→ **Brief**
Quote word for word the lines starting at the line with "Click the add new sheet plus button" and ending at the final line of the entries. Leave out any pictures.

→ **Data for this exercise**
______________________________

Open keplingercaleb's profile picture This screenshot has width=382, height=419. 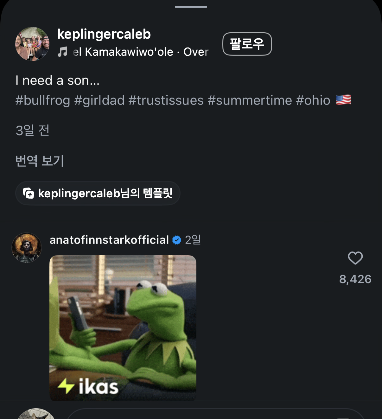coord(32,44)
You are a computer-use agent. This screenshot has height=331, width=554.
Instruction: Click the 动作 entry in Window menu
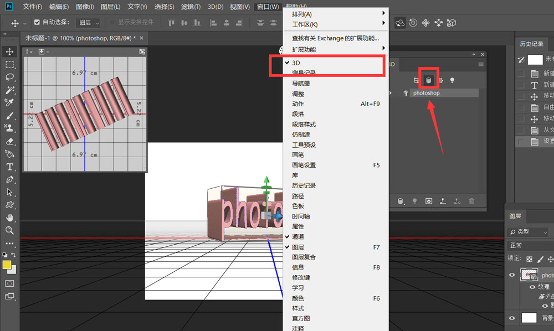pyautogui.click(x=299, y=103)
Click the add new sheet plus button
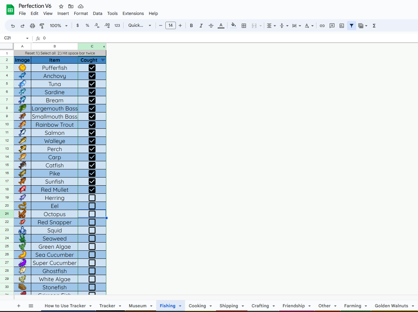Screen dimensions: 418x312 [x=19, y=306]
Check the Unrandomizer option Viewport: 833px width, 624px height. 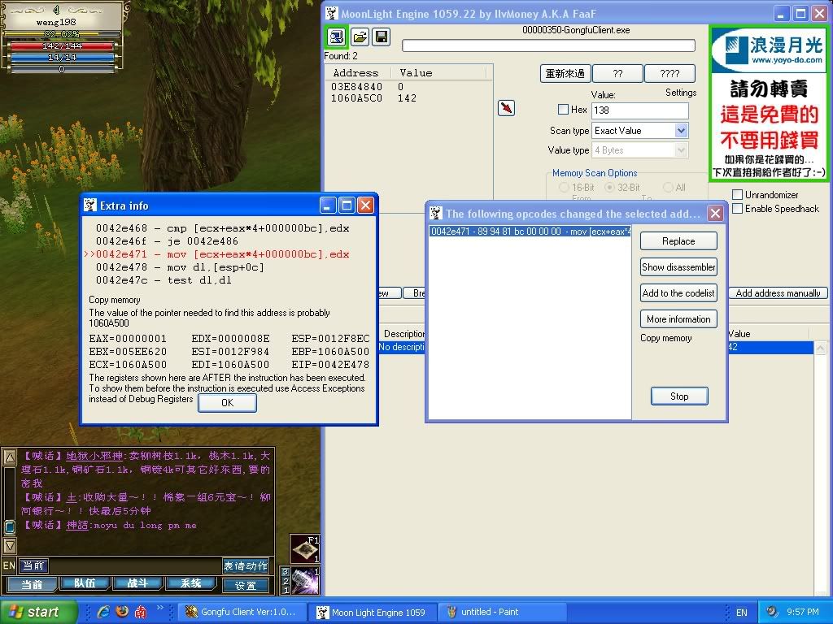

______________________________

→ **The completed task**
Click the add new sheet plus button
Screen dimensions: 418x312 [x=19, y=306]
Check the Unrandomizer option Viewport: 833px width, 624px height. 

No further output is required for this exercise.